### WORK INSTRUCTIONS
Can you retype, character for character, the rows below that start with the one containing "Click the bright" and continue through the one containing "point(922,46)", including both of those?

### DATASET RECORDS
— START —
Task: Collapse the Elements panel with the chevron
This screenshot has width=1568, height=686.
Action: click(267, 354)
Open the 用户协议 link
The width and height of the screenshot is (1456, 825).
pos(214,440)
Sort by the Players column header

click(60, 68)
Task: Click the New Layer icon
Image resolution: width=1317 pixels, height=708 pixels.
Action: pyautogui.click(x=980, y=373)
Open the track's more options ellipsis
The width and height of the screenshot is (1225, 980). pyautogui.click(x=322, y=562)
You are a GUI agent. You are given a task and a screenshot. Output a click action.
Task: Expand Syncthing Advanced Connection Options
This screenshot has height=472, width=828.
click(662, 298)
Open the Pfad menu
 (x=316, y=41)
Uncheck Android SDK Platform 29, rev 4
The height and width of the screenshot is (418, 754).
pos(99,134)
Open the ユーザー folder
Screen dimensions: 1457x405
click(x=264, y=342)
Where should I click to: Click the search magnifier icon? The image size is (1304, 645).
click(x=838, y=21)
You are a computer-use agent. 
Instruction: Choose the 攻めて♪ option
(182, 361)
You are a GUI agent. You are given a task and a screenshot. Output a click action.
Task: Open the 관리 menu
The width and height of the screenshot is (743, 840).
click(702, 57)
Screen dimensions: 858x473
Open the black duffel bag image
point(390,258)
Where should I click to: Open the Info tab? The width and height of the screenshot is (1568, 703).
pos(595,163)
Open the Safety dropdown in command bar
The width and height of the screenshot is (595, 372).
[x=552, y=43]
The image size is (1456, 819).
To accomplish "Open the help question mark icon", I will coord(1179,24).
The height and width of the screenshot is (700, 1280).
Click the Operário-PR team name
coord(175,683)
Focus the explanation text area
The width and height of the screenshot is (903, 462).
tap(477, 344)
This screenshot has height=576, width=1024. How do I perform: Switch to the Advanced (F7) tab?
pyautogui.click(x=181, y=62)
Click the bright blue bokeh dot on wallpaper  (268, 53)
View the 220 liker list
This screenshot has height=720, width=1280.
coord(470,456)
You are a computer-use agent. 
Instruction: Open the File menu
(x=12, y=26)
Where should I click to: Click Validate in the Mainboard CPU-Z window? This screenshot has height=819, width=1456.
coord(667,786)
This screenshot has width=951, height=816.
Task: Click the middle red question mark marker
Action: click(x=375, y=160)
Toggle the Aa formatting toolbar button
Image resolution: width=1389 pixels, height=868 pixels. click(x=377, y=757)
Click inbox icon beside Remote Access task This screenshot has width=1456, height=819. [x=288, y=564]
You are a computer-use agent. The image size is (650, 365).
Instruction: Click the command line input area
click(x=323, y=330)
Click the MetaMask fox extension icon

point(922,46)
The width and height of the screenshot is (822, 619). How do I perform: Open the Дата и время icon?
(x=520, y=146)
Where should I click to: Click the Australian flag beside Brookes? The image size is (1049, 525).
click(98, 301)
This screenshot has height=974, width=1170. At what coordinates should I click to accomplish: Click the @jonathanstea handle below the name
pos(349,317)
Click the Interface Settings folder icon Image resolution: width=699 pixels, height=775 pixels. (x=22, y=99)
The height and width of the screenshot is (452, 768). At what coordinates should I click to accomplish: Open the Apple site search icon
— END —
### FULL SOLUTION
Click the bright blue bokeh dot on wallpaper  (268, 53)
View the 220 liker list
This screenshot has height=720, width=1280.
coord(470,456)
You are a computer-use agent. 
Instruction: Open the File menu
(x=12, y=26)
Where should I click to: Click Validate in the Mainboard CPU-Z window? This screenshot has height=819, width=1456.
coord(667,786)
This screenshot has width=951, height=816.
Task: Click the middle red question mark marker
Action: click(x=375, y=160)
Toggle the Aa formatting toolbar button
Image resolution: width=1389 pixels, height=868 pixels. click(x=377, y=757)
Click inbox icon beside Remote Access task This screenshot has width=1456, height=819. [x=288, y=564]
You are a computer-use agent. The image size is (650, 365).
Instruction: Click the command line input area
click(x=323, y=330)
Click the MetaMask fox extension icon

point(922,46)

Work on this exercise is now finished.